Letters to Holly

Tuesday, February 26

Day 11: Act One Fragments

We start the evening by looking at costume options. Two blazer suits from storage are too small for me to wear. The jackets look fine until I move my arms, and then the sleeves shrink. I can look for such blazers at the local donation stores. The director also suggested an ascot for my character, which leaves a bolo tie, a dickie, and a noose as the only neckwear I've yet to try for theatre.

We run Act One in segments to tighten up movement. Both male actors are amazed at how much is covered within 5-page increments. This script is huge and unnecessarily wordy. Too much passive voice, too many clutter words. It's clearly a British script from the '70s, and I don't regert for an instant requesting we drop the accents. That would have been too much to shoulder. The best scene of Act One remains the argument between the lazy husband and the rich wife. It's quick and animated, whereas the rest of the act is a slow con punctuated by short questions and long answers. The argument has give and take and waves of emotions. The wife actress is bringing it every night. It's such a good role: it's one act long, she rips apart her schlub hubby, and she dies twice onstage. Then she puts her feet up for 90 minutes.

One habit the director is trying to break me of is turning out to the audience. One of the fundamental rules of theatre is that you don't turn your back; you always face front, even when you're allegedly looking at the other actors. You cheat your body at an angle so the audience rarely sees you in profile. You're usually at least at three-quarters to them. When I move to the bar in this play, I'm always backing up a bit so I look at the audience and the other actor. Almost every movement to the bar has dialogue, and I didn't want to speak to the back wall. But the director says it looks unnatural. I don't mind organic movement so long as the audience can hear me. Hoepfully the words will echo off the wall and back to their ears. Also, I go to the bar about a dozen times. And I get a drink each time.
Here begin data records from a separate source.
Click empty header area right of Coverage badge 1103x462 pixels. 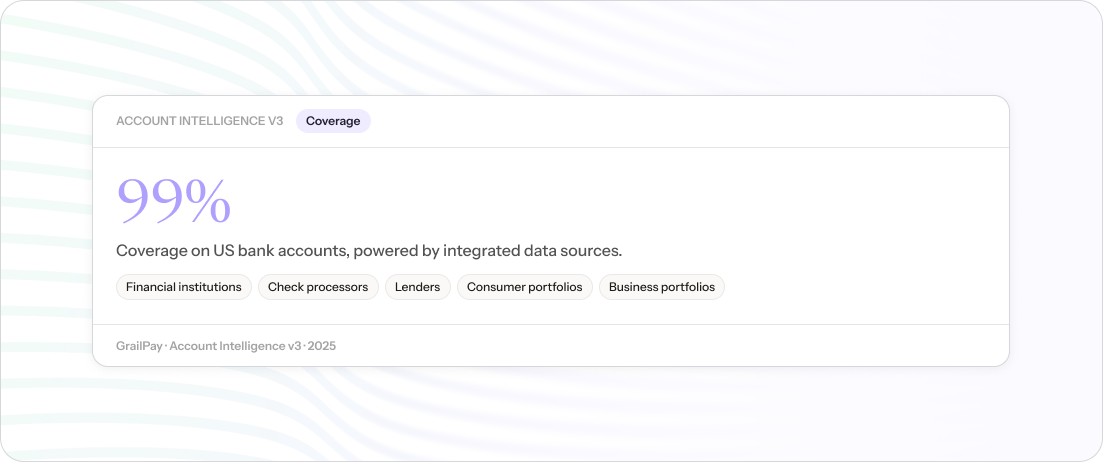click(680, 121)
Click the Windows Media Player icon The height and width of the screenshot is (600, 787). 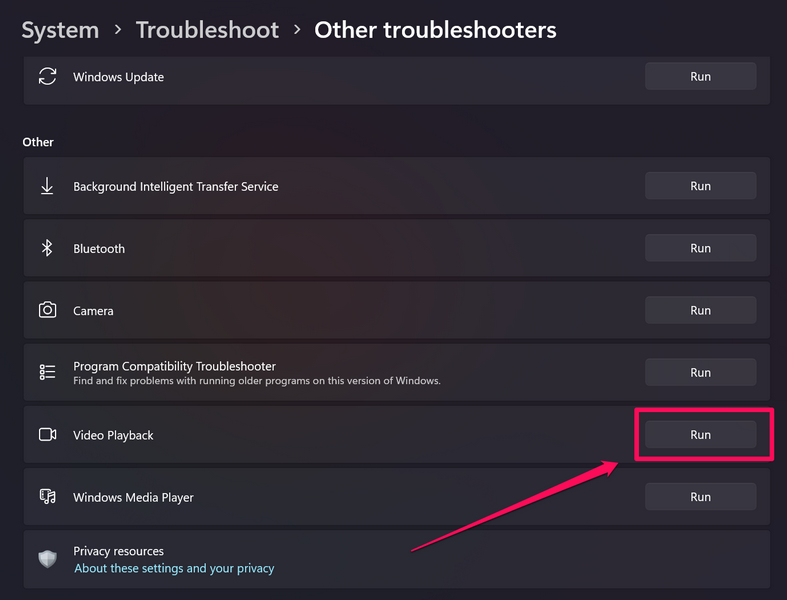tap(47, 497)
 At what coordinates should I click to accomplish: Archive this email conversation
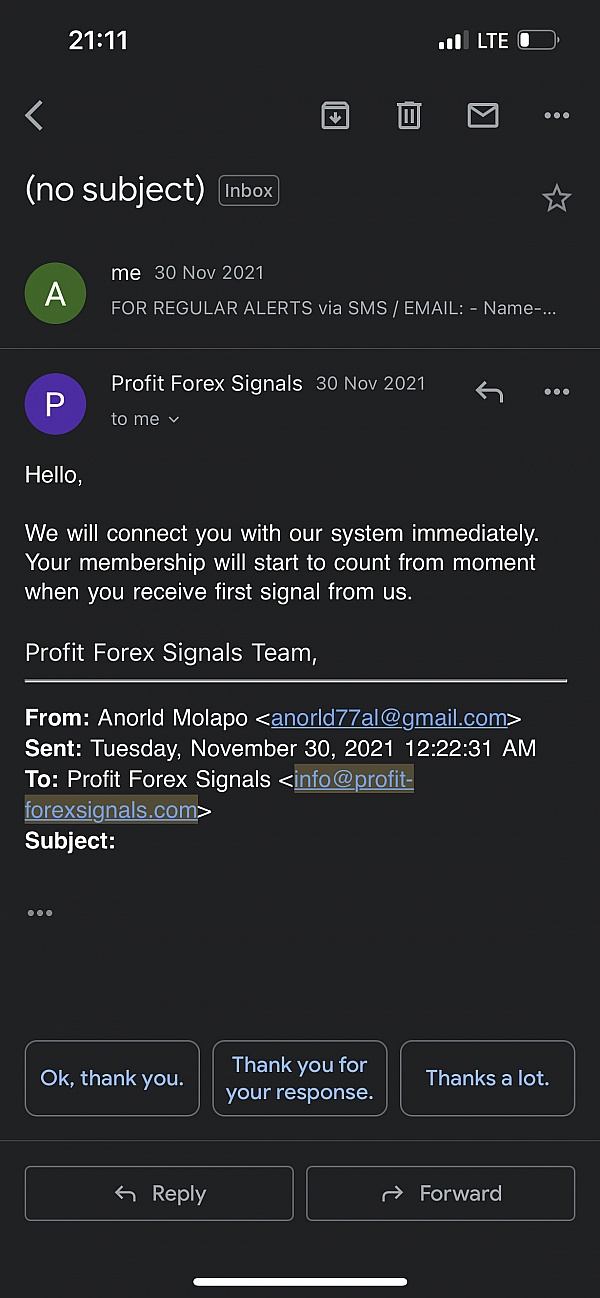(335, 116)
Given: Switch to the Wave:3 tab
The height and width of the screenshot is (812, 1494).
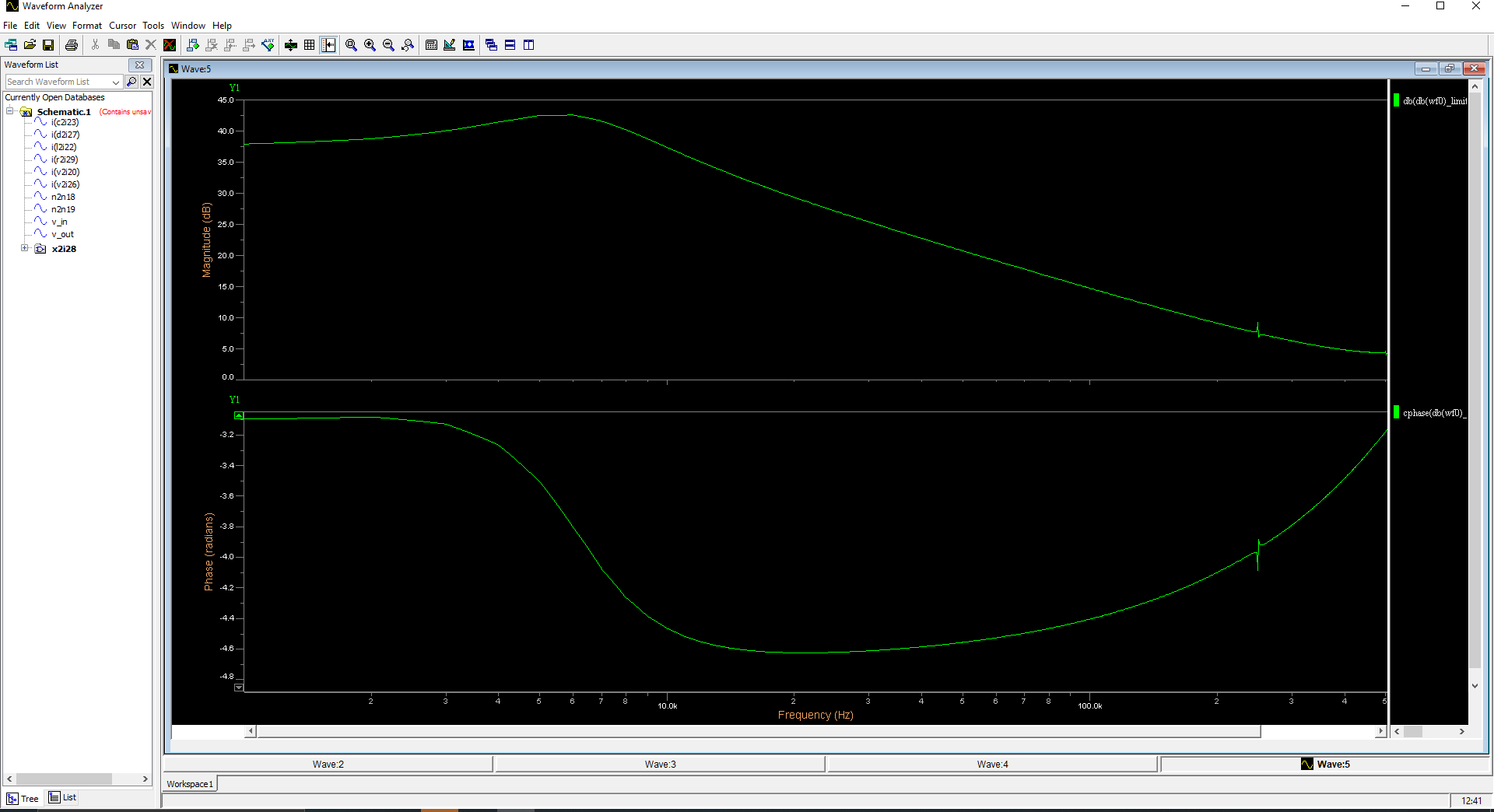Looking at the screenshot, I should 660,765.
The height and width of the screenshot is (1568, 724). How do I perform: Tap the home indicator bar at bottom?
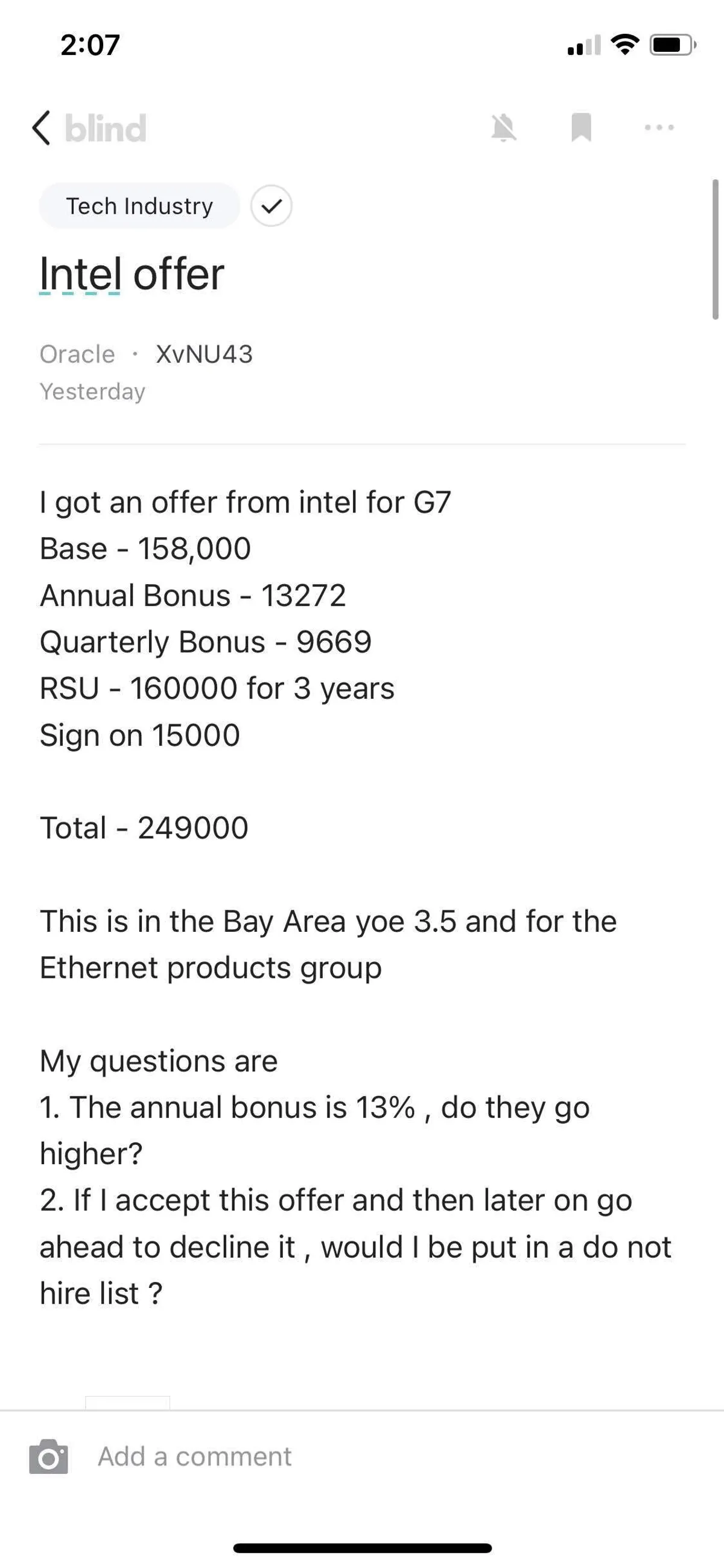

I had a similar role in Barefoot in the Park, and we used juice instead of liquor. When one performance was over, my parents came backstage while I was talking to Your Sister. My Mom asked, "Son, don't you know what apple juice does to you?" That was the first impression Your Sister had of the woman who would later become her mother-in-law.

We get a new schedule, and it's not so different from before. We get this Wednesday off. I'm within 20 pages of memorizing the script, and the extra night will give me some more time to work on that. We are to be off book by the middle of next week.

Picture of the Day
Yes, it's a robot head.

1 comment:

Anonymous said...

wait, what does apple juice do to YOU?

and seriously, a dickie as neckwear. dickies are fake collars and the suggestion of a real shirt beneath. probably like a shirtwaist in women's fashion at the turn of the last century. neckwear never pretends to be something else. a tie is a tie, a scarf, an ascot is not a cravatte. i think of dickies as the most mock of all the mock turtlenecks.
and with that strange rant, i'll leave the library.